Earlier this year, Telstra CEO Andy Penn described Asia as a key part of his growth strategy building on former CEO David Thodey’s vision to see a third of the telco’s revenue coming from Asia by 2020.”
September 25, 2015
Financial Times published, “Telstra weighs entry into Philippine telecoms market.”
“Local conglomerate San Miguel and Telstra of Australia have confirmed they are in talks over a wireless joint venture that, on the face of it, is entering a crowded market.
If the San Miguel-Telstra venture goes ahead, it will not be the Australian telecom group’s first attempt to break into other Asian markets.
Telstra is eager to expand out of its home base, with its Asian businesses supplying just a tenth of its revenues. Telstra may make the ideal partner for San Miguel, which has been acquiring licences and permissions but so far has lacked expertise. The question is whether the pair will have the marketing power to carve out a viable market share.”
October 29, 2015
The Sydney Morning Herald published, “Telstra to cut costs and spend up to $US1 billion in Philippines to fight rivals.”
“Speaking to investors in Sydney on Thursday, Mr Penn also revealed that the telecommunications giant was willing to pump up to $US1 billion ($1.4 billion) into owning a 40 per cent stake of a joint-venture to build a new mobile network in the Philippines, which would value the South-East Asian company at $US2.5 billion.
Mr Penn also provided a much clearer picture of Telstra’s potential partnership with Philippines beer and food giant, San Miguel. Both companies want to become a third force in the Philippine’s mobile market, up against local incumbents PLDT and Globe Telecom.
But Mr Penn provided more clarity and said Telstra would spend no more than $US1 billion for a 40 per cent stake of a joint-venture, which is the most a foreign company can own there. This money would go towards the construction of the mobile network along with extra cash raised by borrowing from banks.

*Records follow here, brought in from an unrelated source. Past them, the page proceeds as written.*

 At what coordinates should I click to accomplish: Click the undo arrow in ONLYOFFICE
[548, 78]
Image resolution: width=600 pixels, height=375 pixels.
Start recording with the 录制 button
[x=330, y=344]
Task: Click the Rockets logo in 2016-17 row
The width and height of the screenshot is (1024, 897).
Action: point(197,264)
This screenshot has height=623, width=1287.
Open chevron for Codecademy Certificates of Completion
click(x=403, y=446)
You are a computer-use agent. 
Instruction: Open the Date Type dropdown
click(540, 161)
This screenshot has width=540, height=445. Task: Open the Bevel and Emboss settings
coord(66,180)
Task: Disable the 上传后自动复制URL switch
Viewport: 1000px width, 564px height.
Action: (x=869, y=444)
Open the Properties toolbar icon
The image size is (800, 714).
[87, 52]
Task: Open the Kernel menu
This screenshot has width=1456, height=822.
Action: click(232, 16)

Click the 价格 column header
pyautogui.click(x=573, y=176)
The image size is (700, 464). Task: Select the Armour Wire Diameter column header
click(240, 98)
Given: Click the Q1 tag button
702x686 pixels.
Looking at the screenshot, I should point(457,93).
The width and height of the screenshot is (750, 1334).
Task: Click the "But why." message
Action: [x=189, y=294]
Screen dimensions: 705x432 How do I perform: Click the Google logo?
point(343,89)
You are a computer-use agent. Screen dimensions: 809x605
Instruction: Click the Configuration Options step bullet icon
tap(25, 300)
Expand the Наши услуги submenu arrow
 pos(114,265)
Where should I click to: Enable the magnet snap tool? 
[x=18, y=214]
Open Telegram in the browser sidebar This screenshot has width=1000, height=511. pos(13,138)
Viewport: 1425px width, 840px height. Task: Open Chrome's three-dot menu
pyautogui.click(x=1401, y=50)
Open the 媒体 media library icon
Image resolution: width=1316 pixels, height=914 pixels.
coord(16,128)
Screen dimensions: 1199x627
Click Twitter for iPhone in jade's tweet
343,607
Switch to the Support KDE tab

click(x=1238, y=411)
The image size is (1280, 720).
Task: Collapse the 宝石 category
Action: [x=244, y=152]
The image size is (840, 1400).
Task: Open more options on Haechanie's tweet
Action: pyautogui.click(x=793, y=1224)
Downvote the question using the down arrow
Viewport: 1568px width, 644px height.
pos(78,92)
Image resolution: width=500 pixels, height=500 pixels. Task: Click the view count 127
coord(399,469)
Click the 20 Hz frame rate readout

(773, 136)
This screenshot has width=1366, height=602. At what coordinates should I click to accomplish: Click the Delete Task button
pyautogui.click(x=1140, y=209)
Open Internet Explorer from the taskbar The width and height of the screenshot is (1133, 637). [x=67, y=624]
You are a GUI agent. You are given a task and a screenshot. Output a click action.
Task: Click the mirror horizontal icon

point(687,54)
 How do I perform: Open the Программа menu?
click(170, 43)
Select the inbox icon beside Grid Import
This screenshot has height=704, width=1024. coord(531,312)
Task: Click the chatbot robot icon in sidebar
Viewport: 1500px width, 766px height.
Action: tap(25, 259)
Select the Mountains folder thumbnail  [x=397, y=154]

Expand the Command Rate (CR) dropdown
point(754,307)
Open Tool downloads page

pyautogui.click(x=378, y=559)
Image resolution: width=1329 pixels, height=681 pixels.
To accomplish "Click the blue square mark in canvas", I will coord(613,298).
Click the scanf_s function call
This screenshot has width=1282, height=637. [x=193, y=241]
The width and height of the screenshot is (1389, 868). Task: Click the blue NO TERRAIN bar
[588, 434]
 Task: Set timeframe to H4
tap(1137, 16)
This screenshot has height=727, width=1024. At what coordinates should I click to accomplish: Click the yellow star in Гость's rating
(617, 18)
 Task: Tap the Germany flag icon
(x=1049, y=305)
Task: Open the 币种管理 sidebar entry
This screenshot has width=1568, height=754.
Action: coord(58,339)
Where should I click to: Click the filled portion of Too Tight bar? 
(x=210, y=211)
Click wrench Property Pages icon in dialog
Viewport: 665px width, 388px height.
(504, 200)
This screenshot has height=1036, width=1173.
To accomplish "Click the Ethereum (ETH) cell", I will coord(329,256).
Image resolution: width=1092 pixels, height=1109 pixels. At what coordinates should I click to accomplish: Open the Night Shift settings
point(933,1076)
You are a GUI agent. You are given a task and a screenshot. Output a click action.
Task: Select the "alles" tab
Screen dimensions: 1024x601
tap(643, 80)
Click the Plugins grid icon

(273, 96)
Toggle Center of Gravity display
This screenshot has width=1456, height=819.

“Let’s face it – go to the Philippines, experience for yourself the sort of lousy service you get from the incumbent operators and you will see that the opportunity there for new operators to provide a much better quality service over an LTE network using better spectrum,” he said.
“As for why not Myanmar … we recognised [the Philippines] would be a significant project and we got a lot of work there supporting San Miguel in terms of network rollout and design.”